Categorical encoding is a python library in the scikit-learn-contrib family for encoding categorical variables as numeric. Our goals are to:
- Provide a variety of different techniques for encoding
- Provide a common, familiar API to all of these encoders
- Support both numpy arrays and pandas dataframes equally
- Be an all around nice project to use and contribute to
With that in mind, we welcome and in fact would love some help.
The preferred workflow to contribute to git-pandas is:
-
Fork this repository into your own github account.
-
Clone the fork and install project via poetry:
$ git clone [email protected]:YourLogin/category_encoders.git $ cd category_encoders $ poetry install
-
Create a branch for your new awesome feature, do not work in the master branch:
$ git checkout -b new-awesome-feature
-
Write some code, or docs, or tests.
-
When you are done, submit a pull request.

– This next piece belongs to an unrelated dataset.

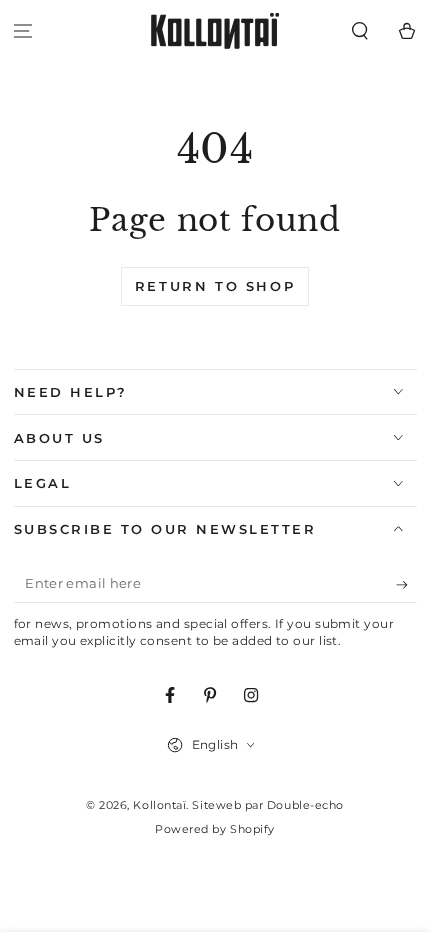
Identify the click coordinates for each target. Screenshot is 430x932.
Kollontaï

This is still a very young project, but we do have a few guiding principles:
- Maintain semantics of the scikit-learn API
- Write detailed docstrings in numpy format
- Support pandas dataframes and numpy arrays as inputs
- Write tests
To run the tests, use:
$ pytest
There are usually some issues in the project github page looking for contributors, if not you're welcome to propose some ideas there, or a great first step is often to just use the library, and add to the examples directory. This helps us with documentation, and often helps to find things that would make the library better to use.